Acquitté en appel par les juges de la Cour pénale internationale concernant les accusations de crimes de guerre en rapport avec les atrocités que ses troupes auraient commises en République Centrafricaine, Jean-Pierre Bemba Gombo n’a pas été libéré immédiatement, comme l’avait prévenu la juge Christine Van den Wyngaert. Car, la CPI doit statuer maintenant sur une affaire accessoire, celle portant sur l’accusation de subordination de témoins.

C’est dans ce cadre que la CPI organisera une autre audience ce mardi 12 juin 2018. Audience au cours de laquelle la chambre de première instance VII va rendre sa décision dans cette autre affaire qui, de l’avis des observateurs avertis, ne va empêcher la Cour Pénale Internationale de libérer le sénateur congolais et leader du MLC.

Etant donné que Jean -Pierre Bemba Gombo a été acquitté pour l’affaire principale, il est possible que le leader du MLC soit également innocenté, notent des observateurs qui suivent de près le déroulement de ce procès. Ce mardi, il peut y avoir une autre surprise, pensent-ils.

» Le principal tient à l’accessoire en état. Il vient d’être libéré sur le principal et l’accessoire ne tiendra pas « , a fait notamment remarquer le professeur André Mbata de l’Université de Kinshasa. Selon lui, Bemba a déjà purgé la  grande partie de la peine. Et d’ajouter :  » la libération de Jp Bemba que nous avons rencontré dans sa cellule à La Haye constitue une grande victoire du droit sur l’arbitraire et de la justice sur l’injustice  » !

La CPI sauve sa neutralité

L’arrêt de la chambre d’appel de la CPI acquittant le sénateur Jean-Pierre Bemba a beau avoir été mal accueilli par les victimes des violences survenues en RCA, cette décision vient réaffirmer la neutralité de cette Cour basée à la Haye.  En effet, les décisions de la CPI envoient les messages forts aux auteurs de crimes relevant de la compétence de la Cour Pénale Internationale et démontrent que ces actes ne resteront pas impunis.
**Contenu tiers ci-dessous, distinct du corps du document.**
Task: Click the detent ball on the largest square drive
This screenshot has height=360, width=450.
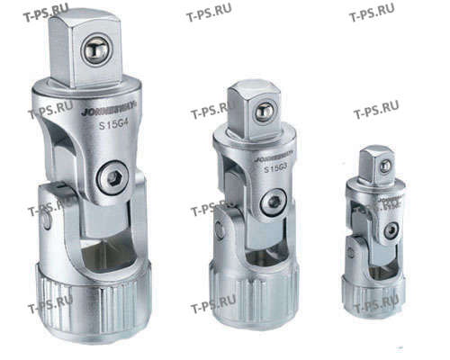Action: point(95,51)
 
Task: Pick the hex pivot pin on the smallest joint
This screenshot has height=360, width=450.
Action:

» (….) les crimes les plus graves qui touchent l’ensemble de la communauté internationale ne sauraient rester impunis(…) « , peut- on lire sur le préambule du Statut de Rome, texte fondateur de la CPI adopté par les Etats à Rome le 17 juillet 1998.

C’est pour la première fois dans l’histoire  de l’humanité que les Etats ont décidé d’accepter la compétence d’une Cour Pénale internationale permanente, chargée de poursuivre les crimes les plus graves commis sur leur territoire ou par leurs ressortissants, à compter de l’entrée en vigueur du Statut de Rome , le 1er juillet 2002.

La CPI ne remplace pas les cours et tribunaux nationaux  mais le Statut de Rome accorde à chaque Etat le devoir d’exercer sa compétence pénale vis-à-vis de responsables de crimes internationaux.
Depuis sa création, la CPI a fait et continuer à faire un travail formidable dans la lutte contre l’impunité des auteurs de crimes.

La CPI est une œuvre humaine qui ne manque pas d’imperfections. il faut que les Etats puissent continuer à soutenir le travail de la CPI en le renforçant. Car, la finalité consiste à mettre un terme à l’impunité des auteurs  de crimes les plus graves touchant l’ensemble de la communauté internationale et à contribuer ainsi à leur prévention.